Taken together, these results suggest that student understanding of Bloom’s taxonomy, in the way that we currently classify items, may be unrelated to development of clinical reasoning skills. However, faculty should continue to utilize Bloom’s taxonomy in order to write MCQs that test the analytic thinking needed to develop clinical reasoning skills. The transition from walking to running is more than simply knowing more than you did yesterday but also how to apply that knowledge. Helping students develop a deep understanding as well as the ability to apply the knowledge is important in both teaching, learning, and designing assessments. Writing questions that scaffold this process is important step in the process of gaining higher-order reasoning skills and applying the foundational sciences to clinical practice.

We aimed to avoid the challenge of applying a Bloom’s classification to items within the team’s expertise by ensuring that ratings were assigned by consensus. We see it as an opportunity to expand our understanding of higher and lower order. By rating items as a team, we hoped to present a more complete understanding of the definition of higher- and lower-order thinking. As there is no “gold standard” of higher order or lower order, this may be considered a limitation.

We see this study as laying the groundwork for future work to both extend the impact of these findings and to address several key limitations. First, students’ understanding of Bloom’s taxonomy is core to this study, but the concept was only presented briefly prior to students taking the test. Thus, we cannot be certain that emergent differences in these findings are not due to a lack of understanding of the taxonomy on the learners’ parts. For future administrations, students should be provided with the option to respond that they do not know the classification so that they are not forced into responding in an unconfident manner. Similarly, we administered these practice questions immediately following a review session, which may have artificially primed and inflated students’ knowledge at that point in time.
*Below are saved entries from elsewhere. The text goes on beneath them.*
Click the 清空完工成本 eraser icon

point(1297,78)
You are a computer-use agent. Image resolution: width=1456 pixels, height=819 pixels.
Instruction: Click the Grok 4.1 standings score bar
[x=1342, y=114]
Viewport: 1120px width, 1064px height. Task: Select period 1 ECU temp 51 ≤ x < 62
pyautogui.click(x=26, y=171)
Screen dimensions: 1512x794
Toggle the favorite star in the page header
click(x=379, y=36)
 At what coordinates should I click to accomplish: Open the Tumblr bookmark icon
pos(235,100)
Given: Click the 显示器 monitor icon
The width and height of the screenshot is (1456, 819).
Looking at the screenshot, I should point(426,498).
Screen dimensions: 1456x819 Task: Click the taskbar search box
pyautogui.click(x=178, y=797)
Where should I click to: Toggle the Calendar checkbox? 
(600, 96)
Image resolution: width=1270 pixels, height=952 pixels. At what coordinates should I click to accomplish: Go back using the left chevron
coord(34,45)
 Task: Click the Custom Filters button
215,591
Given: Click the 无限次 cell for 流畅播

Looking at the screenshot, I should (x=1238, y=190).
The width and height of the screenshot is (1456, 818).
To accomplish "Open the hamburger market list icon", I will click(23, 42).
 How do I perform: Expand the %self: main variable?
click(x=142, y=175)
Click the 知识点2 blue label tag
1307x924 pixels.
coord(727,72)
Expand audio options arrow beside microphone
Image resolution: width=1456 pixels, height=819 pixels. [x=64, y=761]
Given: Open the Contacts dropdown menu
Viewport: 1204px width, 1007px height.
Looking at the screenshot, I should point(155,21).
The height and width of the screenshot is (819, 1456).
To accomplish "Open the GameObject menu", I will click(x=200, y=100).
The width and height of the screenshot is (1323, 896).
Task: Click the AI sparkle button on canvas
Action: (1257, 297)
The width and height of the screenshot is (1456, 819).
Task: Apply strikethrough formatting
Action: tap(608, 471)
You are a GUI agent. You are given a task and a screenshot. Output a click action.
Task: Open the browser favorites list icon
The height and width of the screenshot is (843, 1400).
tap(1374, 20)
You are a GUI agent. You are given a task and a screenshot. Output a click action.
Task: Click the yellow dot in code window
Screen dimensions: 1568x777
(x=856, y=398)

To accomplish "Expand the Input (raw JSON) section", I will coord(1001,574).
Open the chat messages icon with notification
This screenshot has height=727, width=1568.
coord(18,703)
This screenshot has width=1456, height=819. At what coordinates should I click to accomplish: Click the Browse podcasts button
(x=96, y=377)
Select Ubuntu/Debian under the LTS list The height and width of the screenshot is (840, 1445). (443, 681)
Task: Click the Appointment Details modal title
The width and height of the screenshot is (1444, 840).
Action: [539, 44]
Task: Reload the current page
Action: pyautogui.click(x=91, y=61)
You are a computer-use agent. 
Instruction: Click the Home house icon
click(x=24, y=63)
To address these concerns, we plan future research using qualitative methods to engage in cognitive interviewing and focus groups to better capture the processes students use as they answer these questions. This will help us better understand the development of clinical reasoning skills, including pattern recognition and higher-order thinking, as students move through the medical curriculum. In addition, expanding the work to other areas of the medical school curriculum may provide additional insight.

In conclusion, this study demonstrated that students did not perceive questions in the same category of Blooms (higher or lower order) compared to the category intended by faculty who wrote the question. Less confident students engaged in higher order, analytic thinking even if the question was intended to be lower order. In addition, students who responded incorrectly to the MCQ were more likely to identify a question as higher order than their peers who responded correctly. These findings demonstrate that students may not approach questions as faculty intend and instead may approach questions based on their confidence, learning approach, and knowledge. This provides additional support to the idea behind our methodological decision to arrive at item classifications via consensus building. These factors that shaped the students’ interactions with the questions also shape the perspectives of those writing or classifying them. Ultimately, it seems as though an item’s classification as higher or lower order is in the eye of the beholder. There is distinct value in observing a learner’s transition towards higher level clinical reasoning, but it may be done best at a level that allows the individual differences between learners to play a greater role than the structures we as educators wish to impose. In this way, moving from walking to running can be more about individual development and concerned faculty should be quick to include the learner as one of the perspectives needed to truly decide if an item is higher or lower order.